Estratto selezionato:
Eppure ogni anno il 25 aprile continuiamo a festeggiare la liberazione dal fascismo e  il 9 maggio continuiamo a festeggiare la  Giornata dell’Europa, per celebrare, con sempre meno convinzione,  la pace e l’unione,  ma vediamo più divisioni  che unioni e l’Europa pensata dai fondatori appare condannata ad una irreversibile senilità politica, con lo sguardo più volto al passato che proteso ad immaginare il futuro,  il nostro paese in prima linea nel processo di revisione e rimozione.

Compiti richiesti:
a) Riassuma l'estratto selezionato in una sola frase.
b) Secondo l'estratto selezionato, in quale giorno si festeggia la Giornata dell'Europa?
c) Ripeta parola per parola il passo dell'estratto selezionato che si apre con le parole contenenti "Eppure ogni anno" e si chiude con "revisione e rimozione.".

Contenuto del dataset:
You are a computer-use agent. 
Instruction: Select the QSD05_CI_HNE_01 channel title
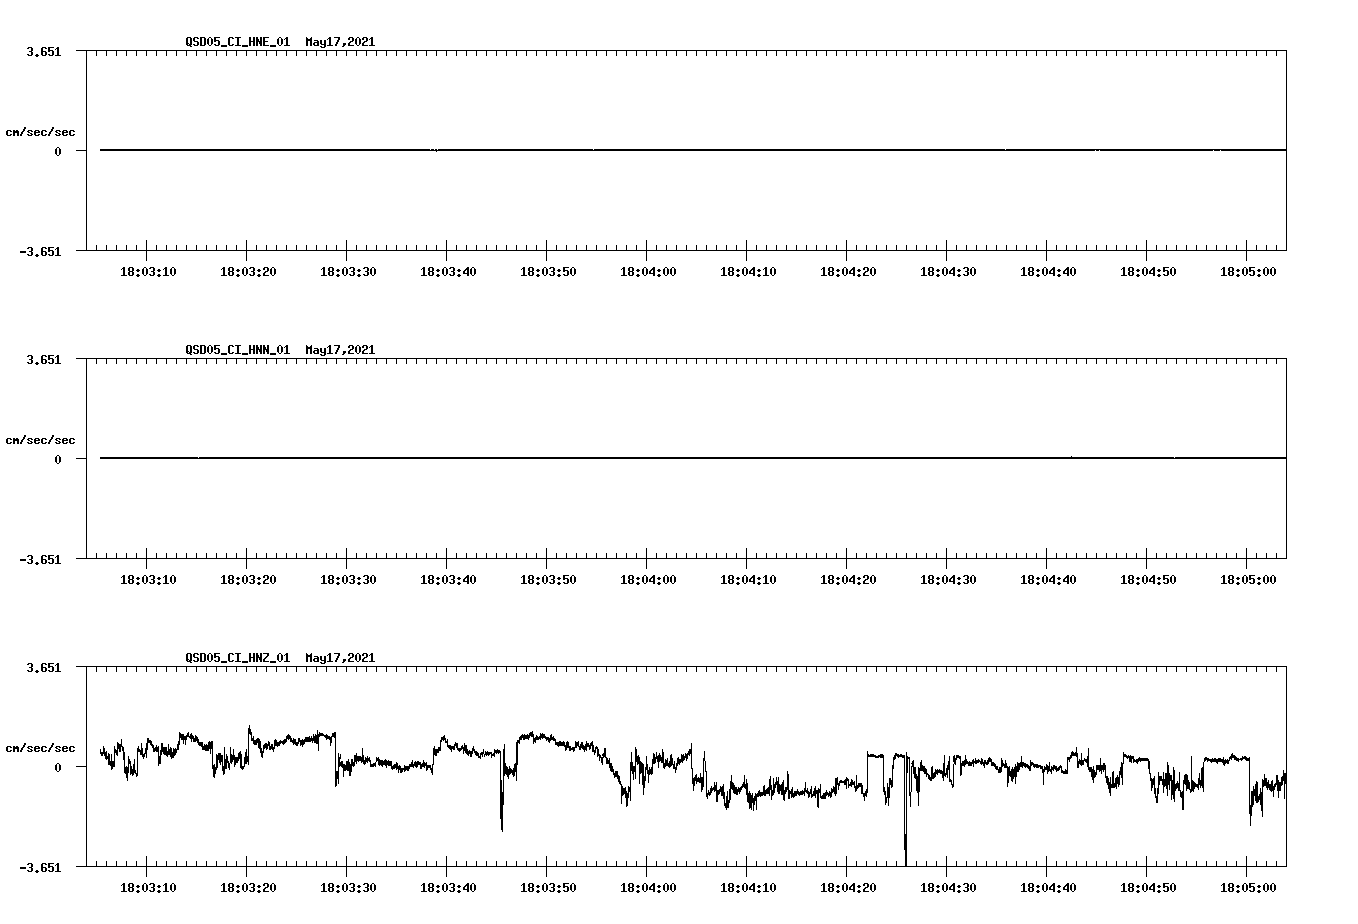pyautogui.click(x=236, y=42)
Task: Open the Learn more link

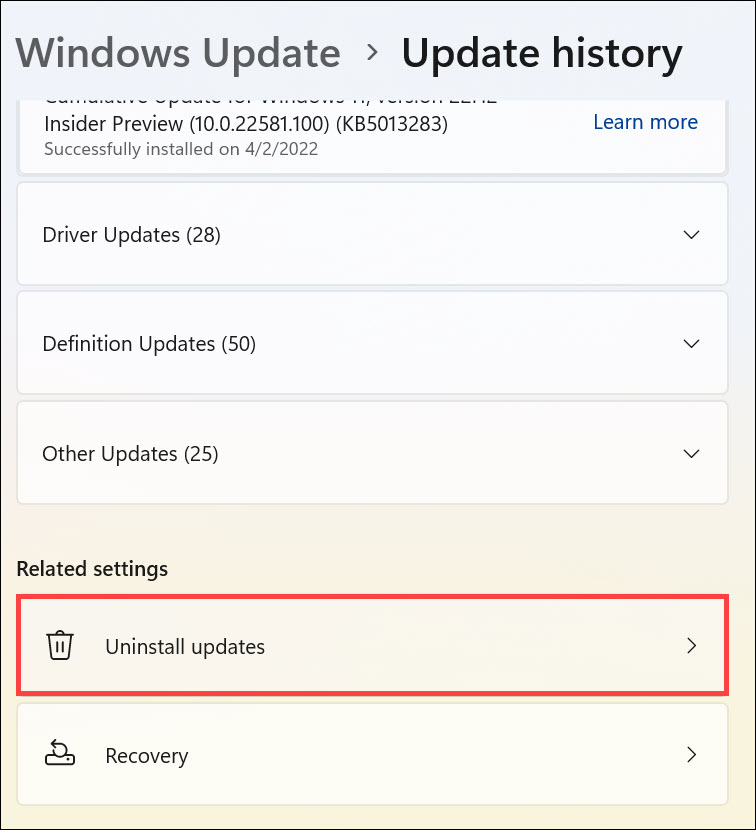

Risposte svolte:
a) Ogni anno si continuano a festeggiare il 25 aprile la liberazione dal fascismo e il 9 maggio la Giornata dell'Europa, celebrando con sempre meno convinzione la pace e l'unione, mentre si vedono più divisioni che unioni e l'Europa pensata dai fondatori appare condannata a un'irreversibile senilità politica, rivolta più al passato che al futuro, con il nostro paese in prima linea nel processo di revisione e rimozione.

b) Il 9 maggio.

c)
Eppure ogni anno il 25 aprile continuiamo a festeggiare la liberazione dal fascismo e  il 9 maggio continuiamo a festeggiare la  Giornata dell’Europa, per celebrare, con sempre meno convinzione,  la pace e l’unione,  ma vediamo più divisioni  che unioni e l’Europa pensata dai fondatori appare condannata ad una irreversibile senilità politica, con lo sguardo più volto al passato che proteso ad immaginare il futuro,  il nostro paese in prima linea nel processo di revisione e rimozione.